-- Problem --
Print all the entries exactly.

-- Data listing --

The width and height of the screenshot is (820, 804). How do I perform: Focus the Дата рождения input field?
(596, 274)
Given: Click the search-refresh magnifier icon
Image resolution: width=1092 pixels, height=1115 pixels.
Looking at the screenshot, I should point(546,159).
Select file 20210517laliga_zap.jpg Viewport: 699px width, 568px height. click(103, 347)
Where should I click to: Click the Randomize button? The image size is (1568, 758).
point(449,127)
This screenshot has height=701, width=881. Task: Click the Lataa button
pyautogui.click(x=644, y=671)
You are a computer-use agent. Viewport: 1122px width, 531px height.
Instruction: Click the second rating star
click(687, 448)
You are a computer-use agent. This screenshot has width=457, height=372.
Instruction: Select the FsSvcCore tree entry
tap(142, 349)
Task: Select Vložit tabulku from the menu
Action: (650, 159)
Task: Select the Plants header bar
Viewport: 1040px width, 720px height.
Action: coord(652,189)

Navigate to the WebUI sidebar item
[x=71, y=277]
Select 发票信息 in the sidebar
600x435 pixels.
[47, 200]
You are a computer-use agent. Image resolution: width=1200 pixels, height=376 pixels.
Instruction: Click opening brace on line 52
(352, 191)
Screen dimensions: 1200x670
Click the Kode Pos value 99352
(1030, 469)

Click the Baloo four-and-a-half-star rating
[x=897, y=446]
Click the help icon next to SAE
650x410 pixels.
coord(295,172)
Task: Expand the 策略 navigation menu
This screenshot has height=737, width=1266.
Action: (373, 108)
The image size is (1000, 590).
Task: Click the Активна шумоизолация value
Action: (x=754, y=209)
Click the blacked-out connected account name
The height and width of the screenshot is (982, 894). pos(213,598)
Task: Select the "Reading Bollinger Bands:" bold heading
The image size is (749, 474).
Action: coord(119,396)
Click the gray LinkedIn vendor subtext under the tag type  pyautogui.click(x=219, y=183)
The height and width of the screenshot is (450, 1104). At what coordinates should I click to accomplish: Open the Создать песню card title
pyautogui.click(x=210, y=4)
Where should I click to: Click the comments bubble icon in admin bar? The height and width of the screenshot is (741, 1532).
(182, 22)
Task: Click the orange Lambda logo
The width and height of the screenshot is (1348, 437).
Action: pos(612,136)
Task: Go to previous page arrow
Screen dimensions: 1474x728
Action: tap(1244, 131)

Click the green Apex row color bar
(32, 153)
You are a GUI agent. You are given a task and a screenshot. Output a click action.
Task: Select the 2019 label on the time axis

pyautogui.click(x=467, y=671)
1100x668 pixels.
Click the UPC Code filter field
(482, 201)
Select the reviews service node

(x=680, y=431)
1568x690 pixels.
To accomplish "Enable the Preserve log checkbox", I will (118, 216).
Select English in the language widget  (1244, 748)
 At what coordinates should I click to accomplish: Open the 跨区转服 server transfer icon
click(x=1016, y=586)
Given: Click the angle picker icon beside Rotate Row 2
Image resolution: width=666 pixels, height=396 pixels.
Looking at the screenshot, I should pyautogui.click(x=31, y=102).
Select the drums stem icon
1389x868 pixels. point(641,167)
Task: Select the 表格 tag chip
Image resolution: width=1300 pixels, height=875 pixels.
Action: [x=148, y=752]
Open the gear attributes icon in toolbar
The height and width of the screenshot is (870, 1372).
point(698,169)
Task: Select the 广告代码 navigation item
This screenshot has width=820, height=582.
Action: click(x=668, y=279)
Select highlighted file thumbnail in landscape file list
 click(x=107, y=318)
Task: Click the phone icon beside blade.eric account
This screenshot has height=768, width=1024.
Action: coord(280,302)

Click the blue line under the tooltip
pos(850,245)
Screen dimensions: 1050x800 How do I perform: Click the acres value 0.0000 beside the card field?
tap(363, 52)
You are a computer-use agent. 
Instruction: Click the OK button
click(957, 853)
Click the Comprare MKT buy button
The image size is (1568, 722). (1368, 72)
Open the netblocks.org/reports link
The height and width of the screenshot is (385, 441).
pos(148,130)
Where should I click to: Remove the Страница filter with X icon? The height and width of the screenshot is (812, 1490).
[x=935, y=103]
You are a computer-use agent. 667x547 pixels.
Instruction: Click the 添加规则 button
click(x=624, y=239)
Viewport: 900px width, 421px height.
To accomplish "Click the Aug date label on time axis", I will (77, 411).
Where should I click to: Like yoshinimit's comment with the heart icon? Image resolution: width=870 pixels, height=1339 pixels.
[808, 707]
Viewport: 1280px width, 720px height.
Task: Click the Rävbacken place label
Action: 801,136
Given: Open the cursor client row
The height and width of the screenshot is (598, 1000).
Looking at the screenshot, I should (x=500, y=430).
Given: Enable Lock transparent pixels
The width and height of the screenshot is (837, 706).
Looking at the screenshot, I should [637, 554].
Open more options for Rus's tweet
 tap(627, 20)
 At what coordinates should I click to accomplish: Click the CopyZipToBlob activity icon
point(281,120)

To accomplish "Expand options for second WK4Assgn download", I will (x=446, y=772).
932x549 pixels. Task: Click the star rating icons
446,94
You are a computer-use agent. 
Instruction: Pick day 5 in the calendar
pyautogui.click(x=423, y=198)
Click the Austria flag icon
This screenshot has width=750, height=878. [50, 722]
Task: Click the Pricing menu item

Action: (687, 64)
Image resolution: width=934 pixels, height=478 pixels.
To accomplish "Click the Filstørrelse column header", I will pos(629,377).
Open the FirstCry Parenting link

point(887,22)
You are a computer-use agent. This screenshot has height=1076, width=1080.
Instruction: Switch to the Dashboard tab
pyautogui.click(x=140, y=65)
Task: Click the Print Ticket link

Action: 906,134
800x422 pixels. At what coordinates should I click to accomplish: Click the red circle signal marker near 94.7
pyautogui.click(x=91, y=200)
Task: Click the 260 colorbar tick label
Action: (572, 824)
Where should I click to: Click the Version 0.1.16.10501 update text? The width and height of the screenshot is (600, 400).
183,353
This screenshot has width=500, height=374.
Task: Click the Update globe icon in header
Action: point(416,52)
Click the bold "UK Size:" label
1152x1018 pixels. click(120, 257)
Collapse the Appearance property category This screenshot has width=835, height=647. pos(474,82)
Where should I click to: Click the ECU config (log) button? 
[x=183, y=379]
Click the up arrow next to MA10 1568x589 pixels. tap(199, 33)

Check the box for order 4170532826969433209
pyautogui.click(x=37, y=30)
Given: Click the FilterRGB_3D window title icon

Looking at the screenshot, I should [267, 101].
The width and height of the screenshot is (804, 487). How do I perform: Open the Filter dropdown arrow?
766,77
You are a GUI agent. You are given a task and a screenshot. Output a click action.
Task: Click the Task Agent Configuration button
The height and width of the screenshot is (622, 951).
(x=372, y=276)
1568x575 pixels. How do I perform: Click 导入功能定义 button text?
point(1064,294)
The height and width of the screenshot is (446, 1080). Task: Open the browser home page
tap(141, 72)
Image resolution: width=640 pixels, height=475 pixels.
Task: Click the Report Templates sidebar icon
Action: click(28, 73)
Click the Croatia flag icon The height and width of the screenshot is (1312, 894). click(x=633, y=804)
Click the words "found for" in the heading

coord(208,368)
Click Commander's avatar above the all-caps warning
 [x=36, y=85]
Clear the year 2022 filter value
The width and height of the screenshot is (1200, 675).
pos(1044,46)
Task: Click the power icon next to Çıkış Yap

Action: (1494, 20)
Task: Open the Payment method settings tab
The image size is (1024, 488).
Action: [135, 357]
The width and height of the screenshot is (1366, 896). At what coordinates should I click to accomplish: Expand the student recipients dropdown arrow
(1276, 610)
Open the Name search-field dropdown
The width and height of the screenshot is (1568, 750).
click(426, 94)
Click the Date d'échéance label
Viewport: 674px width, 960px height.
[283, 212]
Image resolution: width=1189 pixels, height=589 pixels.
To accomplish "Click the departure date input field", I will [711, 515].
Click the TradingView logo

-- Problem solution --
The width and height of the screenshot is (820, 804). How do I perform: Focus the Дата рождения input field?
(596, 274)
Given: Click the search-refresh magnifier icon
Image resolution: width=1092 pixels, height=1115 pixels.
Looking at the screenshot, I should point(546,159).
Select file 20210517laliga_zap.jpg Viewport: 699px width, 568px height. click(103, 347)
Where should I click to: Click the Randomize button? The image size is (1568, 758).
point(449,127)
This screenshot has height=701, width=881. Task: Click the Lataa button
pyautogui.click(x=644, y=671)
You are a computer-use agent. Viewport: 1122px width, 531px height.
Instruction: Click the second rating star
click(687, 448)
You are a computer-use agent. This screenshot has width=457, height=372.
Instruction: Select the FsSvcCore tree entry
tap(142, 349)
Task: Select Vložit tabulku from the menu
Action: (650, 159)
Task: Select the Plants header bar
Viewport: 1040px width, 720px height.
Action: coord(652,189)

Navigate to the WebUI sidebar item
[x=71, y=277]
Select 发票信息 in the sidebar
600x435 pixels.
[47, 200]
You are a computer-use agent. Image resolution: width=1200 pixels, height=376 pixels.
Instruction: Click opening brace on line 52
(352, 191)
Screen dimensions: 1200x670
Click the Kode Pos value 99352
(1030, 469)

Click the Baloo four-and-a-half-star rating
[x=897, y=446]
Click the help icon next to SAE
650x410 pixels.
coord(295,172)
Task: Expand the 策略 navigation menu
This screenshot has height=737, width=1266.
Action: (373, 108)
The image size is (1000, 590).
Task: Click the Активна шумоизолация value
Action: (x=754, y=209)
Click the blacked-out connected account name
The height and width of the screenshot is (982, 894). pos(213,598)
Task: Select the "Reading Bollinger Bands:" bold heading
The image size is (749, 474).
Action: coord(119,396)
Click the gray LinkedIn vendor subtext under the tag type  pyautogui.click(x=219, y=183)
The height and width of the screenshot is (450, 1104). At what coordinates should I click to accomplish: Open the Создать песню card title
pyautogui.click(x=210, y=4)
Where should I click to: Click the comments bubble icon in admin bar? The height and width of the screenshot is (741, 1532).
(182, 22)
Task: Click the orange Lambda logo
The width and height of the screenshot is (1348, 437).
Action: pos(612,136)
Task: Go to previous page arrow
Screen dimensions: 1474x728
Action: tap(1244, 131)

Click the green Apex row color bar
(32, 153)
You are a GUI agent. You are given a task and a screenshot. Output a click action.
Task: Select the 2019 label on the time axis

pyautogui.click(x=467, y=671)
1100x668 pixels.
Click the UPC Code filter field
(482, 201)
Select the reviews service node

(x=680, y=431)
1568x690 pixels.
To accomplish "Enable the Preserve log checkbox", I will (118, 216).
Select English in the language widget  (1244, 748)
 At what coordinates should I click to accomplish: Open the 跨区转服 server transfer icon
click(x=1016, y=586)
Given: Click the angle picker icon beside Rotate Row 2
Image resolution: width=666 pixels, height=396 pixels.
Looking at the screenshot, I should pyautogui.click(x=31, y=102).
Select the drums stem icon
1389x868 pixels. point(641,167)
Task: Select the 表格 tag chip
Image resolution: width=1300 pixels, height=875 pixels.
Action: [x=148, y=752]
Open the gear attributes icon in toolbar
The height and width of the screenshot is (870, 1372).
point(698,169)
Task: Select the 广告代码 navigation item
This screenshot has width=820, height=582.
Action: click(x=668, y=279)
Select highlighted file thumbnail in landscape file list
 click(x=107, y=318)
Task: Click the phone icon beside blade.eric account
This screenshot has height=768, width=1024.
Action: coord(280,302)

Click the blue line under the tooltip
pos(850,245)
Screen dimensions: 1050x800 How do I perform: Click the acres value 0.0000 beside the card field?
tap(363, 52)
You are a computer-use agent. 
Instruction: Click the OK button
click(957, 853)
Click the Comprare MKT buy button
The image size is (1568, 722). (1368, 72)
Open the netblocks.org/reports link
The height and width of the screenshot is (385, 441).
pos(148,130)
Where should I click to: Remove the Страница filter with X icon? The height and width of the screenshot is (812, 1490).
[x=935, y=103]
You are a computer-use agent. 667x547 pixels.
Instruction: Click the 添加规则 button
click(x=624, y=239)
Viewport: 900px width, 421px height.
To accomplish "Click the Aug date label on time axis", I will (77, 411).
Where should I click to: Like yoshinimit's comment with the heart icon? Image resolution: width=870 pixels, height=1339 pixels.
[808, 707]
Viewport: 1280px width, 720px height.
Task: Click the Rävbacken place label
Action: 801,136
Given: Open the cursor client row
The height and width of the screenshot is (598, 1000).
Looking at the screenshot, I should (x=500, y=430).
Given: Enable Lock transparent pixels
The width and height of the screenshot is (837, 706).
Looking at the screenshot, I should [637, 554].
Open more options for Rus's tweet
 tap(627, 20)
 At what coordinates should I click to accomplish: Click the CopyZipToBlob activity icon
point(281,120)

To accomplish "Expand options for second WK4Assgn download", I will (x=446, y=772).
932x549 pixels. Task: Click the star rating icons
446,94
You are a computer-use agent. 
Instruction: Pick day 5 in the calendar
pyautogui.click(x=423, y=198)
Click the Austria flag icon
This screenshot has width=750, height=878. [50, 722]
Task: Click the Pricing menu item

Action: (687, 64)
Image resolution: width=934 pixels, height=478 pixels.
To accomplish "Click the Filstørrelse column header", I will pos(629,377).
Open the FirstCry Parenting link

point(887,22)
You are a computer-use agent. This screenshot has height=1076, width=1080.
Instruction: Switch to the Dashboard tab
pyautogui.click(x=140, y=65)
Task: Click the Print Ticket link

Action: 906,134
800x422 pixels. At what coordinates should I click to accomplish: Click the red circle signal marker near 94.7
pyautogui.click(x=91, y=200)
Task: Click the 260 colorbar tick label
Action: (572, 824)
Where should I click to: Click the Version 0.1.16.10501 update text? The width and height of the screenshot is (600, 400).
183,353
This screenshot has width=500, height=374.
Task: Click the Update globe icon in header
Action: point(416,52)
Click the bold "UK Size:" label
1152x1018 pixels. click(120, 257)
Collapse the Appearance property category This screenshot has width=835, height=647. pos(474,82)
Where should I click to: Click the ECU config (log) button? 
[x=183, y=379]
Click the up arrow next to MA10 1568x589 pixels. tap(199, 33)

Check the box for order 4170532826969433209
pyautogui.click(x=37, y=30)
Given: Click the FilterRGB_3D window title icon

Looking at the screenshot, I should [267, 101].
The width and height of the screenshot is (804, 487). How do I perform: Open the Filter dropdown arrow?
766,77
You are a GUI agent. You are given a task and a screenshot. Output a click action.
Task: Click the Task Agent Configuration button
The height and width of the screenshot is (622, 951).
(x=372, y=276)
1568x575 pixels. How do I perform: Click 导入功能定义 button text?
point(1064,294)
The height and width of the screenshot is (446, 1080). Task: Open the browser home page
tap(141, 72)
Image resolution: width=640 pixels, height=475 pixels.
Task: Click the Report Templates sidebar icon
Action: click(28, 73)
Click the Croatia flag icon The height and width of the screenshot is (1312, 894). click(x=633, y=804)
Click the words "found for" in the heading

coord(208,368)
Click Commander's avatar above the all-caps warning
 [x=36, y=85]
Clear the year 2022 filter value
The width and height of the screenshot is (1200, 675).
pos(1044,46)
Task: Click the power icon next to Çıkış Yap

Action: (1494, 20)
Task: Open the Payment method settings tab
The image size is (1024, 488).
Action: [135, 357]
The width and height of the screenshot is (1366, 896). At what coordinates should I click to accomplish: Expand the student recipients dropdown arrow
(1276, 610)
Open the Name search-field dropdown
The width and height of the screenshot is (1568, 750).
click(426, 94)
Click the Date d'échéance label
Viewport: 674px width, 960px height.
[283, 212]
Image resolution: width=1189 pixels, height=589 pixels.
To accomplish "Click the departure date input field", I will [711, 515].
Click the TradingView logo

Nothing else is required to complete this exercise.